Steve, I’m still a bit old-fashioned and believe that aid has a role, especially when people and indeed countries are not just poor, they’re destitute. On Radio National recently I heard the journal of a young Brisbane doctor who had spent 6 months (that’s about all anyone can take at one go) with one of those evil NGOs working at a clinic for young babies in Africa, Uganda, I think. At that clinic they had 48 deaths per month. She said you could never really pick which ones were going to die. Some looked like surviving and just went out like a light; others looked as though they were going to die but survived.
She also said that you never got used to death.

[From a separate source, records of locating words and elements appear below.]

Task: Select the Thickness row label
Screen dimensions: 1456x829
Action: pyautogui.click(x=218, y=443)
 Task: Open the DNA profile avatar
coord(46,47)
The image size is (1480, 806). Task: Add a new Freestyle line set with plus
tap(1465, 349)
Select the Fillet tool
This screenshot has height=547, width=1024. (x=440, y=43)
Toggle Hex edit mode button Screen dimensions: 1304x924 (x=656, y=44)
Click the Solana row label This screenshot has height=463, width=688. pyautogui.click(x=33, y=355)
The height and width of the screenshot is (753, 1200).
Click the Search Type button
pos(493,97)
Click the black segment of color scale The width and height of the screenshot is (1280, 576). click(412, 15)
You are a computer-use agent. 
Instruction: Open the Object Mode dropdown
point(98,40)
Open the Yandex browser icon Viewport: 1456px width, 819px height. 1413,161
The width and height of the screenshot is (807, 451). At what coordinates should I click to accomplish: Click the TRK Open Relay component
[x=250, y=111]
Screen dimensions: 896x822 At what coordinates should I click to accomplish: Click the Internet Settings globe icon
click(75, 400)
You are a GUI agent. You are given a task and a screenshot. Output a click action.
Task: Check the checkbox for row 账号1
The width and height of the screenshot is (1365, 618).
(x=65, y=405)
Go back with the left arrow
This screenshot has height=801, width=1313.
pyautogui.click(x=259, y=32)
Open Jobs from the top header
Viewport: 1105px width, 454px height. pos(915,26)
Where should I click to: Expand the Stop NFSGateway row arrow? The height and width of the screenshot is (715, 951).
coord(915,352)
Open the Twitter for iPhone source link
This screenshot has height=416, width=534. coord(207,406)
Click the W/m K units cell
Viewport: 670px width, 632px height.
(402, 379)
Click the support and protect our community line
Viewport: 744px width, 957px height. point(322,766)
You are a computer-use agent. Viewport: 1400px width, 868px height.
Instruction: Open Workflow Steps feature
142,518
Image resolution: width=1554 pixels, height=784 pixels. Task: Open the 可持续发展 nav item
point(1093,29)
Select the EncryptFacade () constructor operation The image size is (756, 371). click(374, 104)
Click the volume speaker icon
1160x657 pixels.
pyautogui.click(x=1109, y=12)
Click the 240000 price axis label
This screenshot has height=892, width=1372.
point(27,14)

Capital, especially private capital avoids poverty like the plague, so unless you are happy with people dying from hunger, disease etc I think aid is inevitable as one component of doing something about genuine need. Jeffrey Sachs says that aid has never been tried in a fair dinkum way. Unless you count Israel which gets as much aid from the US as the continent of Africa, or maybe the 25,000 US cotton farmers who actually get more.